* Text excerpt:
The Type 075 landing helicopter dock (NATO reporting name: Yushen-class landing helicopter assault) is a class of Chinese amphibious assault ships built by Hudong–Zhonghua Shipbuilding for the People's Liberation Army Navy (PLAN). It has a full-length flight deck for helicopter operations and features a floodable well deck from which to disembark hovercraft and armored amphibious assault vehicles.

History
The Marine Design and Research Institute of China (708 Institute) of the China State Shipbuilding Corporation began design work in 2011. Debate over the desired result may have continued into 2016. Reportedly, the Central Military Commission Equipment Development Department favored a smaller design than the final Type 075, effectively an enlarged Type 071 amphibious transport dock, possibly due to concerns that the existing propulsion plant was insufficient for a larger ship. Ultimately, the PLAN's desire for an LHA prevailed. Hudong–Zhonghua Shipbuilding received the contract in 2018 and construction began that year.

Target pointing data

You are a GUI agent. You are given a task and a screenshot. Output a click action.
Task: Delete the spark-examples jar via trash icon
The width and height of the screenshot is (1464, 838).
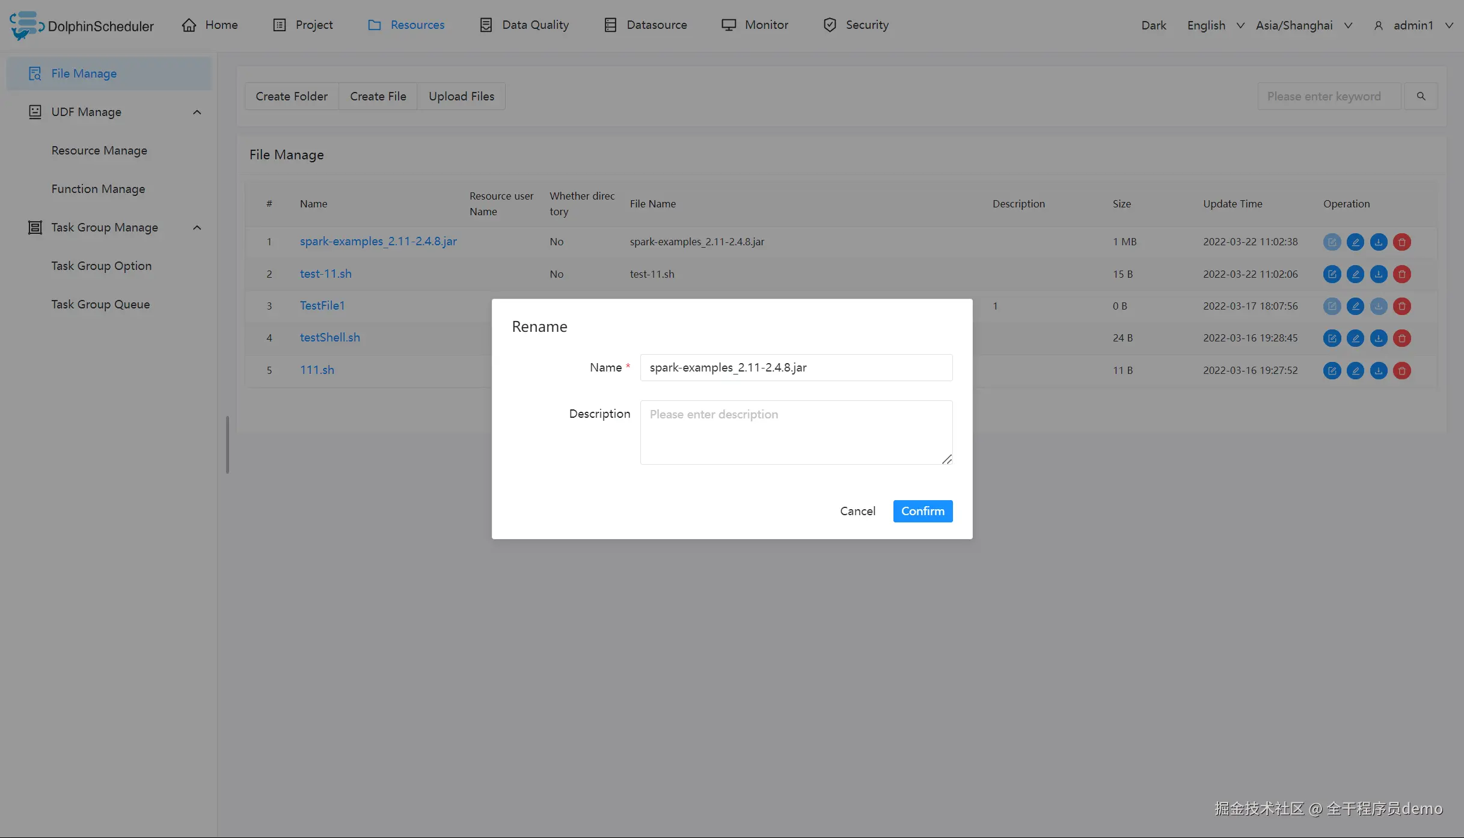click(x=1401, y=242)
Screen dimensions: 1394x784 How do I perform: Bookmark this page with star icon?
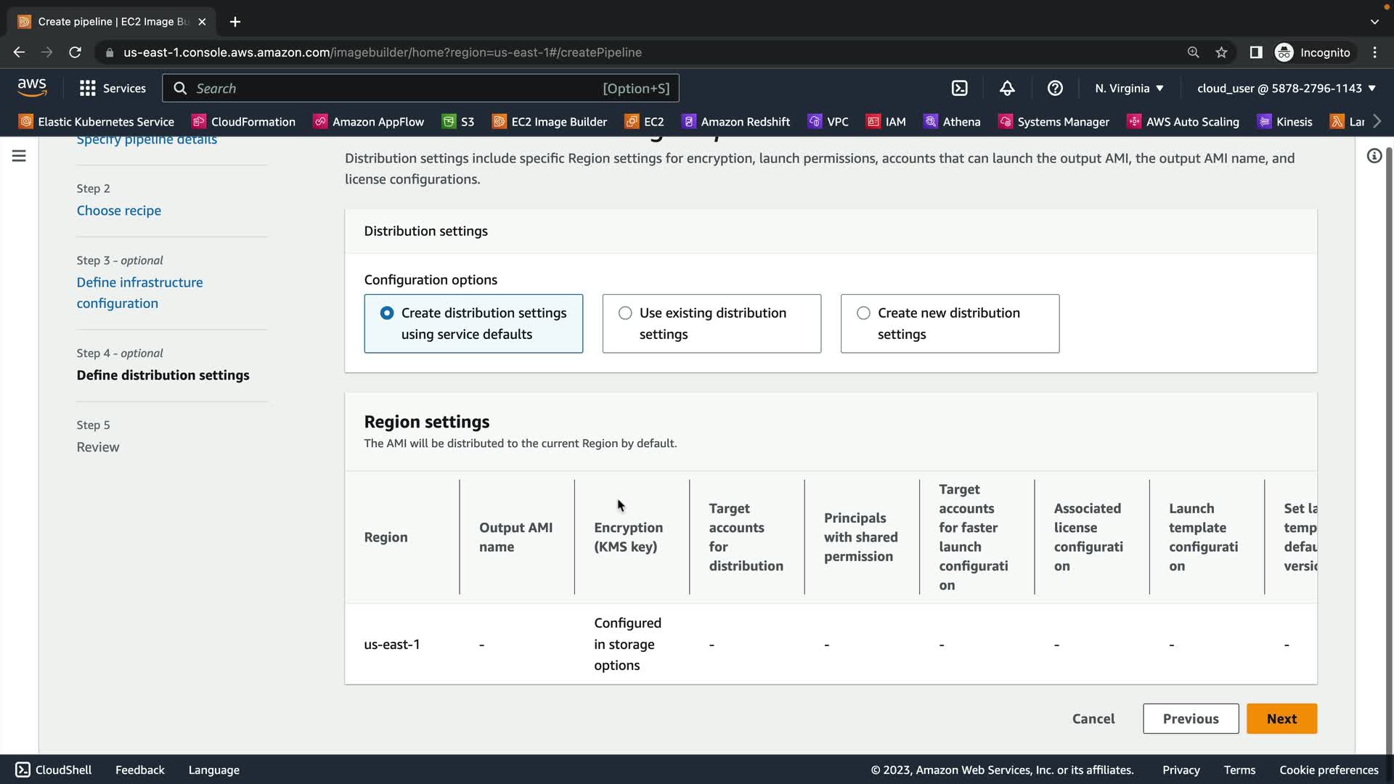(x=1221, y=52)
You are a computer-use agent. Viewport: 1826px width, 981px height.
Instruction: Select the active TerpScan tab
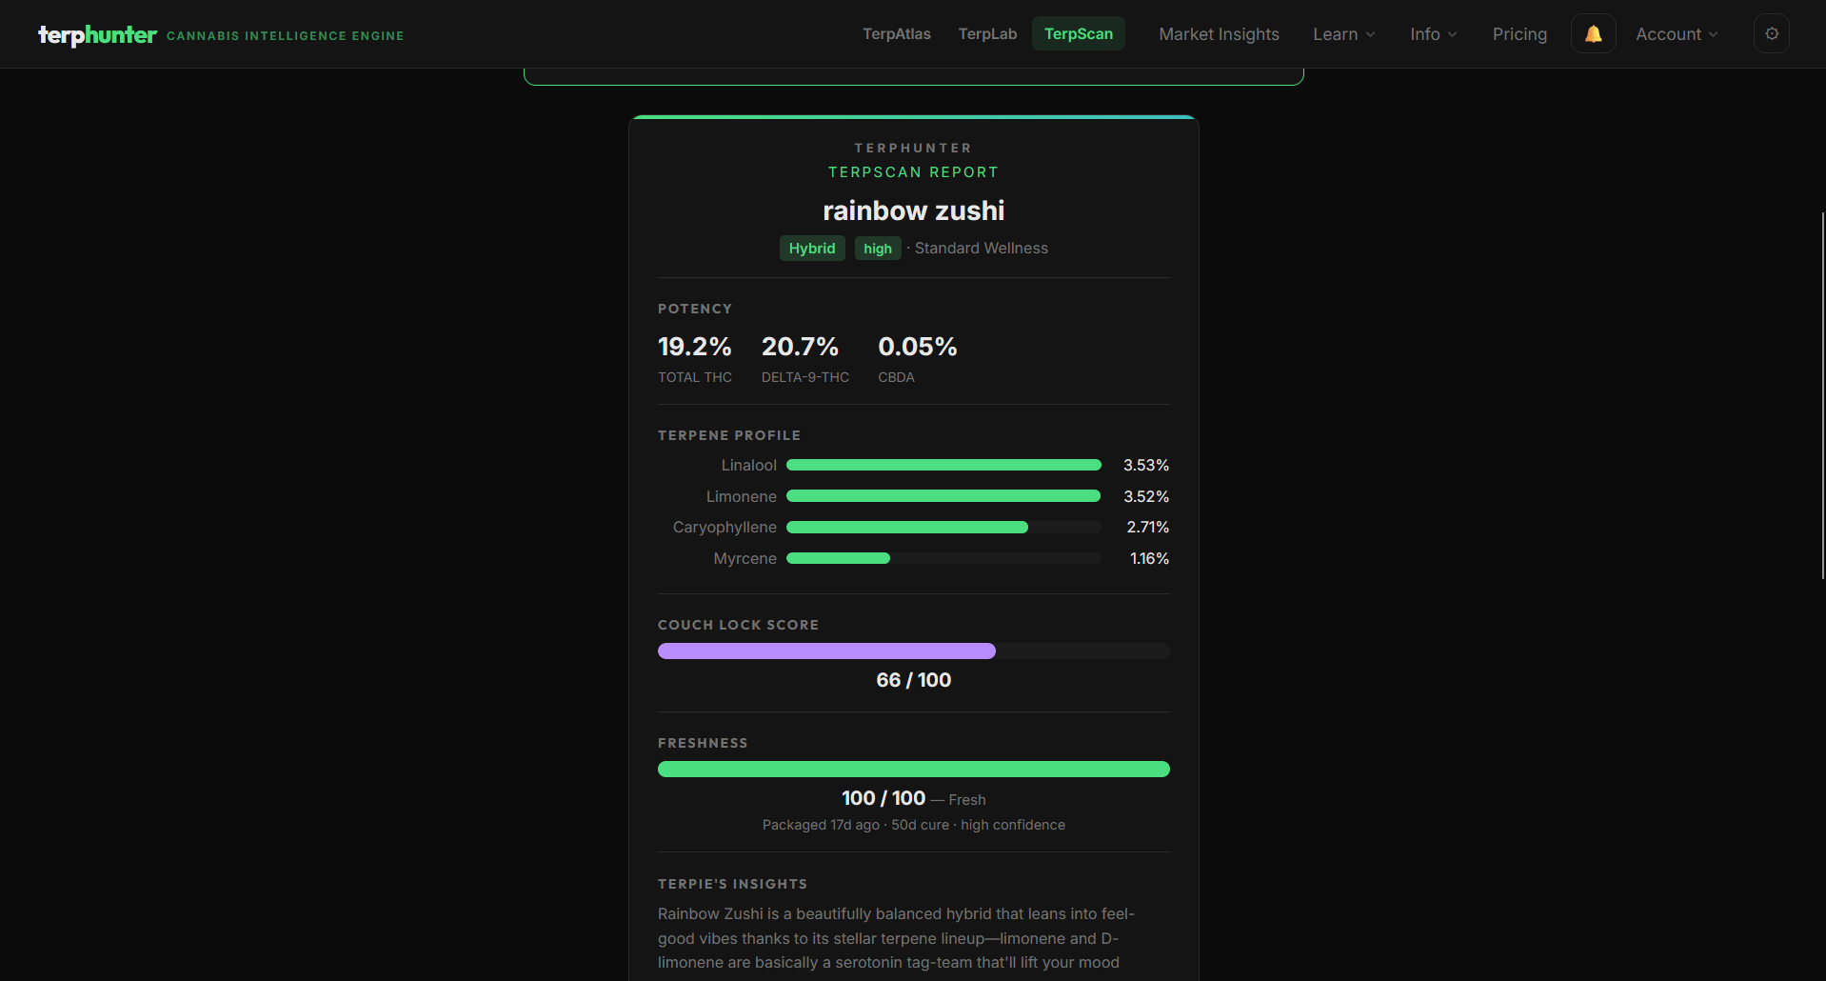point(1078,33)
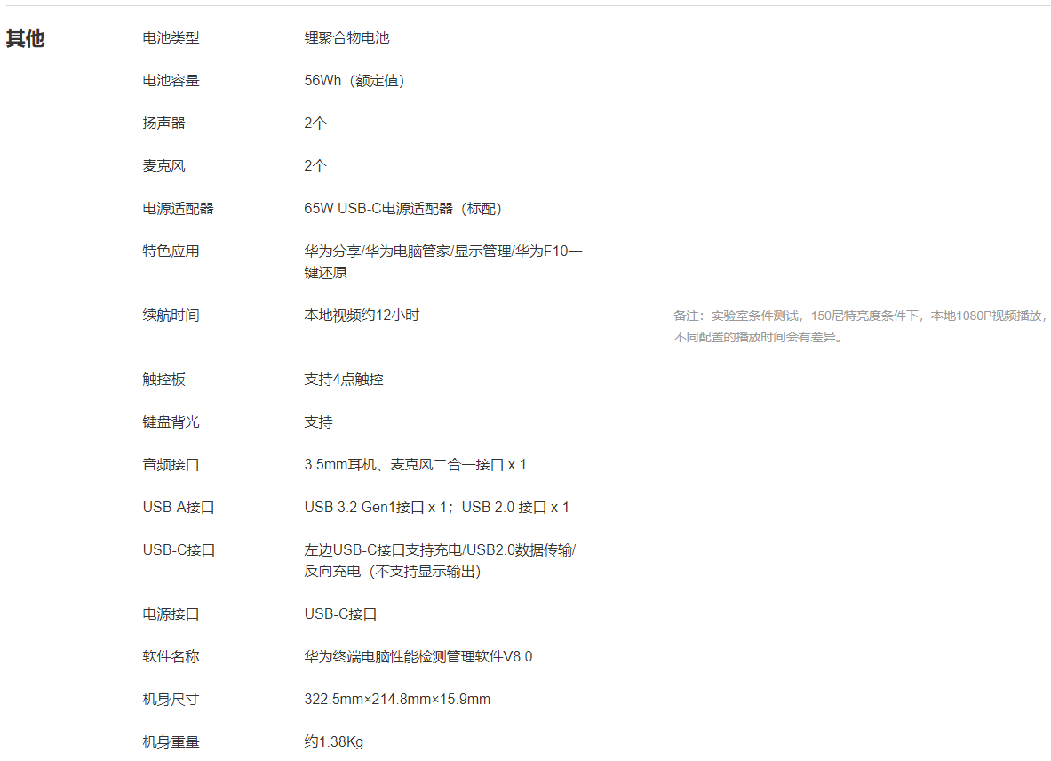Click the 麦克风 spec label

pyautogui.click(x=163, y=166)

* Problem set:
1. Copy the passage of the Type 075 text that starts at the words "The Type 075" and ends after the words "amphibious assault vehicles.".
2. Duplicate the rows from the line that contains "Screen dimensions: 1394x784" through the last line of the rows, including both ends, and omit the pictures.

* Set of answers:
1.
The Type 075 landing helicopter dock (NATO reporting name: Yushen-class landing helicopter assault) is a class of Chinese amphibious assault ships built by Hudong–Zhonghua Shipbuilding for the People's Liberation Army Navy (PLAN). It has a full-length flight deck for helicopter operations and features a floodable well deck from which to disembark hovercraft and armored amphibious assault vehicles.

2.
Screen dimensions: 1394x784 How do I perform: Bookmark this page with star icon?
(x=1221, y=52)
You are a computer-use agent. Viewport: 1826px width, 981px height.
Instruction: Select the active TerpScan tab
point(1078,33)
Click the 麦克风 spec label

pyautogui.click(x=163, y=166)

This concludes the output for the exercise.